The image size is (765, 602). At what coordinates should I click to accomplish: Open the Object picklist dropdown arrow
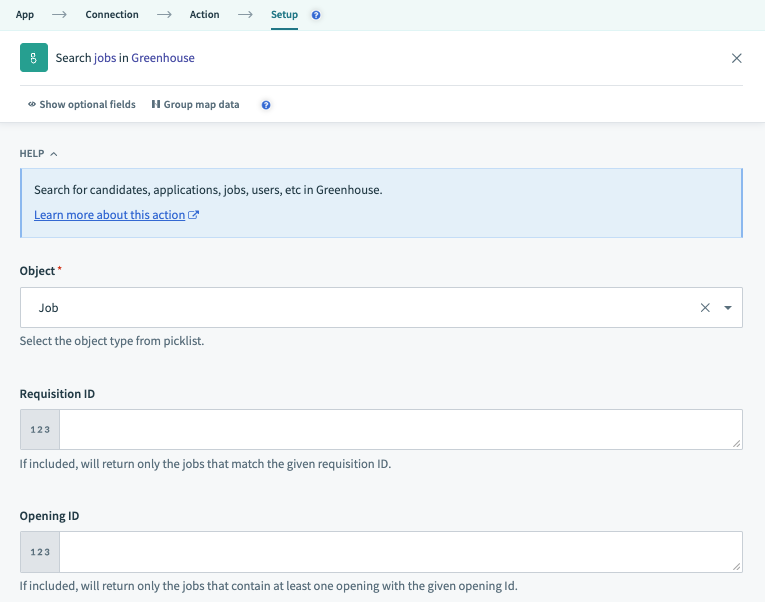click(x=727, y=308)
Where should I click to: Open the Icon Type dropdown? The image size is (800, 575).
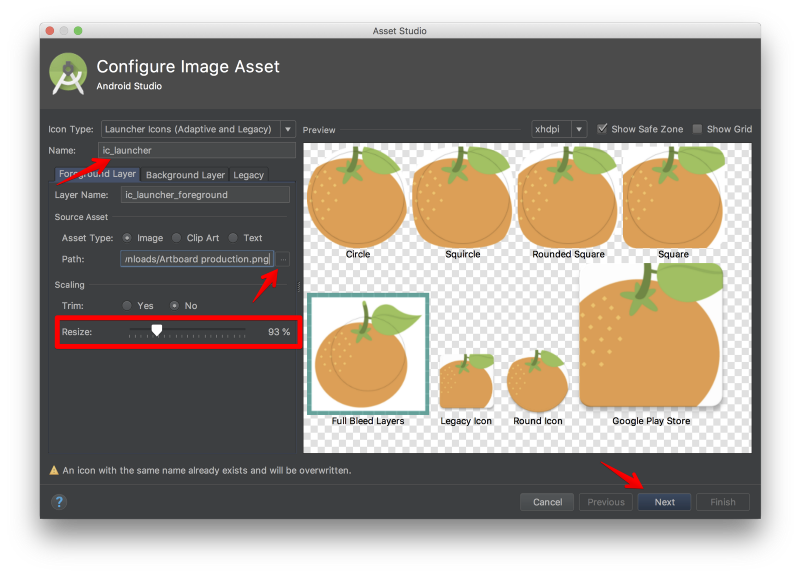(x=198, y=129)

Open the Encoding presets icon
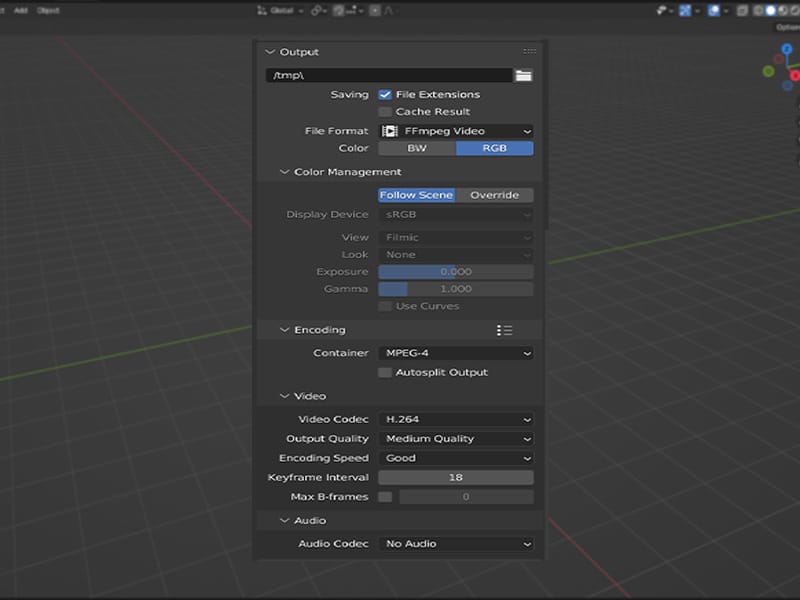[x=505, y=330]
● ● ● ●
Description of the task: Exactly as written above, print every record, and keep the pictures out.

Result of this task:
The image size is (765, 602). At what coordinates should I click to accomplish: Open the Object picklist dropdown arrow
click(x=727, y=308)
Where should I click to: Open the Icon Type dropdown? The image size is (800, 575).
(x=198, y=129)

Open the Encoding presets icon
[x=505, y=330]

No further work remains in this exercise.